«Leggi ‘razziste’, una storia tutta italiana»

NON SOLO ‘GIORNATA della Memoria’, ma anche inizio di una riflessione ben più profonda e articolata sulle Leggi Razziali, di cui proprio quest’anno ricorre l’80° anniversario dalla promulgazione; è il senso dell’incontro, promosso ieri dal Museo nazionale dell’Ebraismo italiano e della Shoah, con Michele Sarfatti, studioso della persecuzione antiebraica e della storia degli ebrei in Italia nel XX Secolo. È recentissima la riedizione del suo ‘Mussolini contro gli ebrei’ (Zamorani editore), un saggio uscito per la prima volta nel 1994 nel quale Sarfatti ripercorre la ‘maturazione’, come la definisce, della legislazione antiebraica che portò il regime fascista, nel settembre 1938, ad assumere provvedimenti che, negli anni successivi, hanno favorito il dramma della Shoah. A Ferrara quel clima si respirava già nel 1936, quando sui muri di alcuni palazzi (le Assicurazioni Venezia, il negozio ‘Pistelli e Bartolucci’, l’Università) apparvero scritte con slogan come «viva il Duce, abbasso gli ebrei» o «viva Mussolini, abbasso il podestà, morte agli ebrei». Podestà, in quegli anni, era Renzo Ravenna, ebreo e amico del gerarca Italo Balbo.

di STEFANO LOLLI

«STUDIARE il razzismo e l’antisemitismo non ci consente, automaticamente, di evitarlo o rintuzzarlo, ma di sapere che c’è stato, cosa è stato, e vedere quanta presa ha fatto in noi». Michele Sarfatti, nella sala convegni del Meis, raccoglie l’invito del presidente Dario Disegni e della direttrice Simonetta Della Seta a parlare di quelle che «si debbono chiamare ‘leggi razziste’, e non razziali – spiega –; la differenza non è semantica, ma sostanziale. Ci aiuta a capire meglio cosa è avvenuto nel nostro Paese prima di Mussolini, durante Mussolini, e in qualche modo anche dopo». Quella del Duce è tuttavia la figura cruciale: «Quanto è sbagliato considerarlo un personaggio da operetta – afferma lo storico –; nella maturazione delle ‘leggi razziste’, o razziali che dir si voglia, c’è stato invece un impegno preciso, lucidamente politico, per definire e strutturare una campagna di ostilità, sfociata nel 1938 in norme persino più persecutorie di quelle vigenti nella Germania nazista». È un errore, perciò, considerare Mussolini come un ‘emulo’ di Hitler, di un dittatore che si allineava strategicamente alle politiche di un alleato, pur potente: «Quella delle leggi del 1938 è davvero una storia italiana – assicura Sarfatti, indicando il logo della mostra del Meis –: Mussolini portava in sé la stille dell’antisemitismo, ma inizialmente pensava che si potessero progressivamente escludere gli ebrei dalla vita pubblica, poi a metà degli anni ’30 scelse la strada della legge».
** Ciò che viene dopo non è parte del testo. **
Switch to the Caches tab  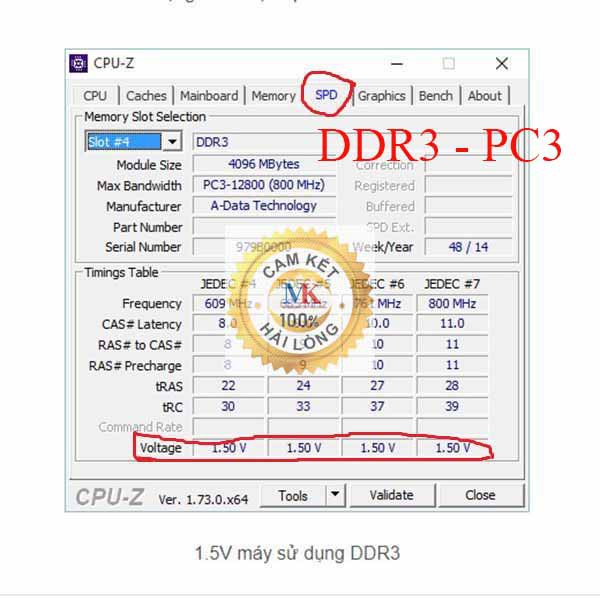tap(146, 96)
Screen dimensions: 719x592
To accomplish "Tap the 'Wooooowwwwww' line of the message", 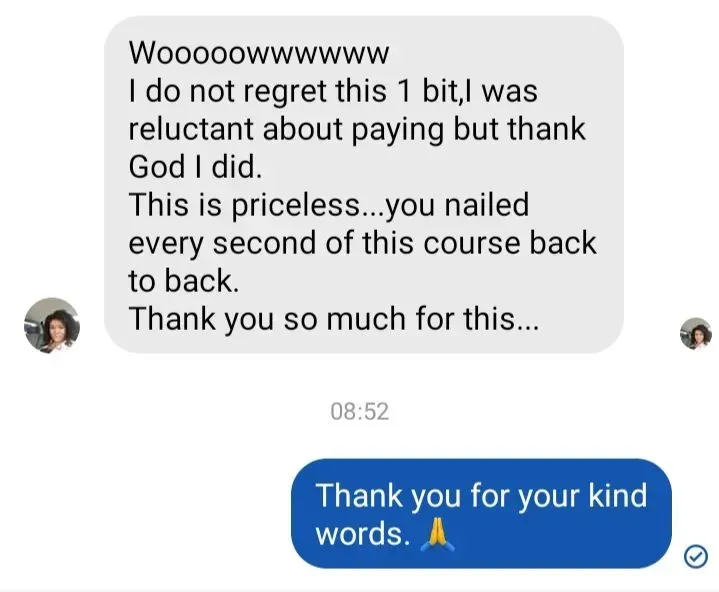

UNA STRATEGIA politica, ma anche, prosegue Sarfatti illustrando l’evoluzione del suo stesso libro, «la capacità di Mussolini di cogliere gli umori di una società che, in larga parte, si era buttata sull’antisemitismo, perché in questo vedeva una nuova fase, rivoluzionaria, del fascismo». Di questo, oltre che memoria, occorre avere consapevolezza: per evitarne, in ogni tempo, l’influenza, gli influssi. Leggi ‘razziste’, dunque: ma da questa storia italiana, l’attualità può cogliere spunti di riflessione, e magari anticorpi? «Mi vuol chiedere della battuta di Fontana sulla ‘razza bianca’? – sorride Sarfatti, alzando gli occhi dalla copertina del proprio volume – Si può discettare sulla gravità dell’affermazione, ma è grave che gli sia uscita in automatico. Forse è solo questo che la storia ci può insegnare: c’è un razzismo acquisito all’interno della società italiana, che solo riconoscendone l’esistenza, e innanzitutto con il rigore dello studio, si può provare a combattere».

«UN LIBRO fondamentale», commenta il presidente del Meis Dario Disegni; denso, strutturato, che impone meditazione. Così come, in qualche modo, la stessa mostra che Sarfatti è tornato a rivedere con calma, prima dell’affollata presentazione. «Ferrara con questo museo ha un’occasione fantastica, diventa punto di riferimento su scala nazionale e internazionale. Di qui si passerà per ammirare belle mostre, com’è questa, ma anche per studiare e dibattere. E vedrete che arriveranno anche tante e tante scolaresche, da ogni parte d’Italia, desiderose di apprendere».